### YOUR GOAL
Please copy the listing below word for word, from its first line through the line that contains "Action: pos(567,258)", with both of those lines included.

START

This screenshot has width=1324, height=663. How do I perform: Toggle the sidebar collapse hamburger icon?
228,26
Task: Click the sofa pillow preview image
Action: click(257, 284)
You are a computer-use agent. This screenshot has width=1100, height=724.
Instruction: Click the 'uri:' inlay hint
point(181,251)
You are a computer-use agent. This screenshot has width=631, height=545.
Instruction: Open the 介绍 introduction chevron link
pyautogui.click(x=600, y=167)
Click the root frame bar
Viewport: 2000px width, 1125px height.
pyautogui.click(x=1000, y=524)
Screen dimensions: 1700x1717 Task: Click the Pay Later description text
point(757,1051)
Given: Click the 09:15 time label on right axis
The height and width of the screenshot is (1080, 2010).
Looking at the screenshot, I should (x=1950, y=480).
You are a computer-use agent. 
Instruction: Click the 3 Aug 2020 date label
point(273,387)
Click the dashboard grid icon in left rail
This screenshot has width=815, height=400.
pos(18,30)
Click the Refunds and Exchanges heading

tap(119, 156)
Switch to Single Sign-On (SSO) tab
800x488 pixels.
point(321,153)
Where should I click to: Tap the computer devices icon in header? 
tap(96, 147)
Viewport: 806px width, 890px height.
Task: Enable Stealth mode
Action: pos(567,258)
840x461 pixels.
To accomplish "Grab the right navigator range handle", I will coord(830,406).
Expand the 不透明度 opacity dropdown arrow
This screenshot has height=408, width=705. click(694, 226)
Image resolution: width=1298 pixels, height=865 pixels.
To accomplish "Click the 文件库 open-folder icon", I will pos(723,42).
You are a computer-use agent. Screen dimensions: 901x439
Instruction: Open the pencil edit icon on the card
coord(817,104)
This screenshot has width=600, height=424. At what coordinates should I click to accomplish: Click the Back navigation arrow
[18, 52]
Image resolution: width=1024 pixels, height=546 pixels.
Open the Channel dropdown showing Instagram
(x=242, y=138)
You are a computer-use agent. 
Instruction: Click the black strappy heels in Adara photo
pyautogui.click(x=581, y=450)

END

### FINAL RESULT
This screenshot has width=1324, height=663. How do I perform: Toggle the sidebar collapse hamburger icon?
228,26
Task: Click the sofa pillow preview image
Action: click(257, 284)
You are a computer-use agent. This screenshot has width=1100, height=724.
Instruction: Click the 'uri:' inlay hint
point(181,251)
You are a computer-use agent. This screenshot has width=631, height=545.
Instruction: Open the 介绍 introduction chevron link
pyautogui.click(x=600, y=167)
Click the root frame bar
Viewport: 2000px width, 1125px height.
pyautogui.click(x=1000, y=524)
Screen dimensions: 1700x1717 Task: Click the Pay Later description text
point(757,1051)
Given: Click the 09:15 time label on right axis
The height and width of the screenshot is (1080, 2010).
Looking at the screenshot, I should (x=1950, y=480).
You are a computer-use agent. 
Instruction: Click the 3 Aug 2020 date label
point(273,387)
Click the dashboard grid icon in left rail
This screenshot has width=815, height=400.
pos(18,30)
Click the Refunds and Exchanges heading

tap(119, 156)
Switch to Single Sign-On (SSO) tab
800x488 pixels.
point(321,153)
Where should I click to: Tap the computer devices icon in header? 
tap(96, 147)
Viewport: 806px width, 890px height.
Task: Enable Stealth mode
Action: pos(567,258)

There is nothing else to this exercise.